What if OGR does find a buyer and the new owner decides to keep the forum but there will be an annual subscription charge. Will any OGR forumites bail out instead of paying.

Bill


----------



## gunrunnerjohn (Nov 10, 2010)

How long is a road? Same kind of question. Obviously, it'll depend on how much and what you get for your money. I'd be VERY surprised if someone came in and immediately slapped a fee for access on the spot, that would certainly produce a significant exodus I would imagine.


----------



## Pebo (Sep 27, 2015)

When I told my wife about it, she said, "don't get any ideas...."

Peter


----------



## Rocky Mountaineer (Sep 19, 2015)

seayakbill said:


> Speculation is always fun.
> 
> What if OGR does find a buyer and the new owner decides to keep the forum but there will be an annual subscription charge. Will any OGR forumites bail out instead of paying.
> 
> Bill


So let me understand this... Members create an ENORMOUS AMOUNT of the content over there which has made the place valuable enough to have sponsors in the first place. And now somebody is gonna charge members a membership fee to keep creating the content that the owners are making money on? I don't think so. 

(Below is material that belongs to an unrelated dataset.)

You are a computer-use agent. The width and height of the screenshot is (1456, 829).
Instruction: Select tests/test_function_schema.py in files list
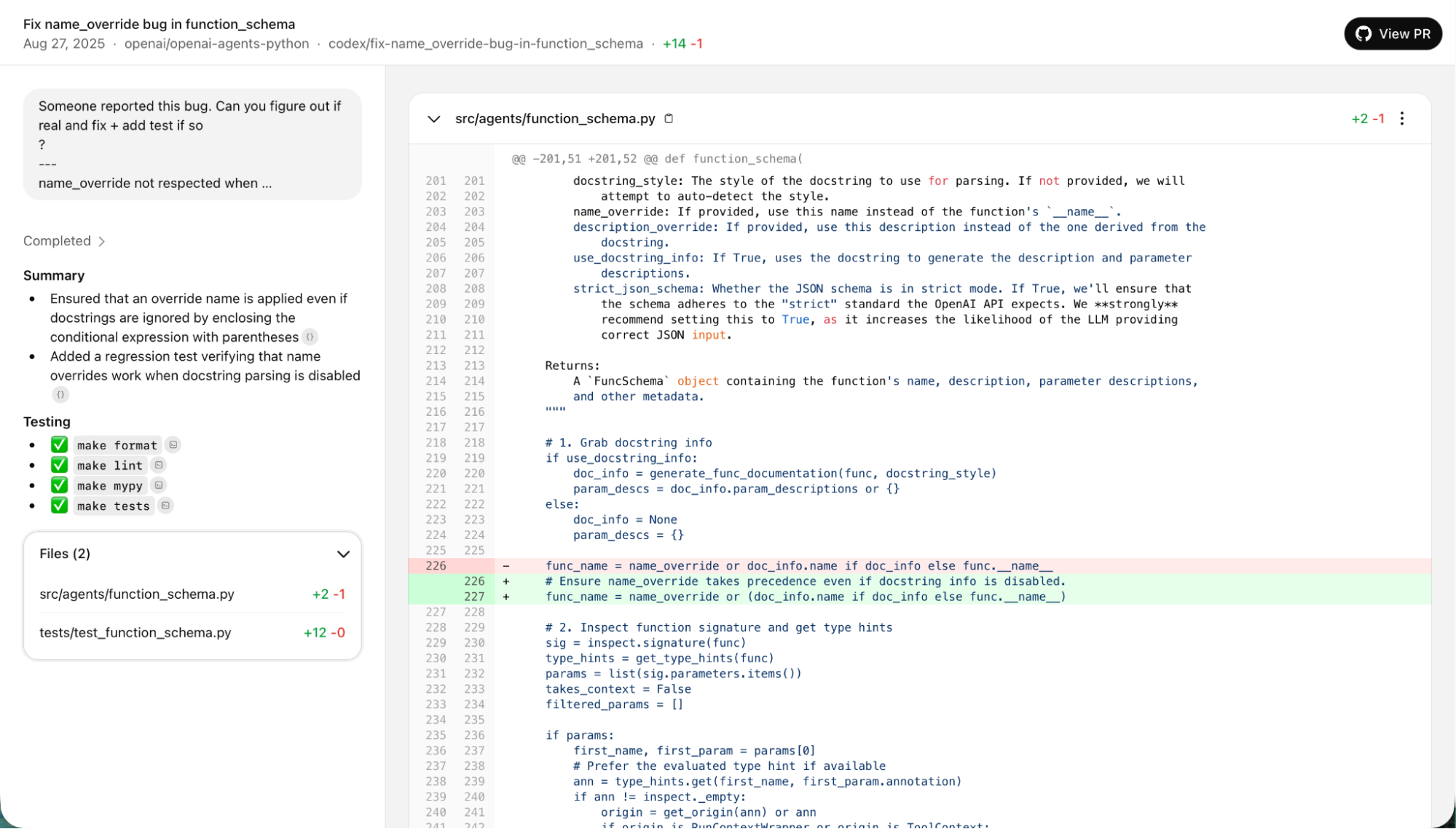point(135,632)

I've put up with disrespectful and heavy-handed moderation over there for years, but I (along with a bunch of other folks I'm sure) would be gone in a heartbeat if they started charging members for the content that they contribute. The place would be an overnight ghost town.

David


----------



## Lee Willis (Jan 1, 2014)

Rocky Mountaineer said:


> So let me understand this... Members create an ENORMOUS AMOUNT of the content over there which has made the place valuable enough to have sponsors in the first place. And now somebody is gonna charge members a membership fee to keep creating the content that the owners are making money on? I don't think so.
> 
> I've put up with disrespectful and heavy-handed moderation over there for years, but I (along with a bunch of other folks I'm sure) would be gone in a heartbeat if they started charging members for the content that they contribute. The place would be an overnight ghost town.
> 
> David


OGR used to charge something like $25 a year for a premium membership which came with a few worthwhile benefits like being able to access their magazine archives, etc, although mostly it was just the good feeling that you were helping sustain something that was important to you. 

I didn't mind paying the money - well worth it considering what I spent on trains themselves if a forum would help improve my knowledge at all. But it was yet another reason I thought the heavy handed moderation and censorship of (what was likely to be the most) useful negative feedback were unacceptable. 

I have sent an e-mailto OGR asking if a buyer has come forward and if not who I would talk to. I might not get any reply at all. I'm not just trolling for info but have thought of buying something like this - I think with imagination OGR's assets and income could do well (or at least well enough) and that they really haven't been very innovative. Under the right conditions it could be fun, and I have a lot of ideas I am pretty certain would make money and increase value - yadda yadda yadda. 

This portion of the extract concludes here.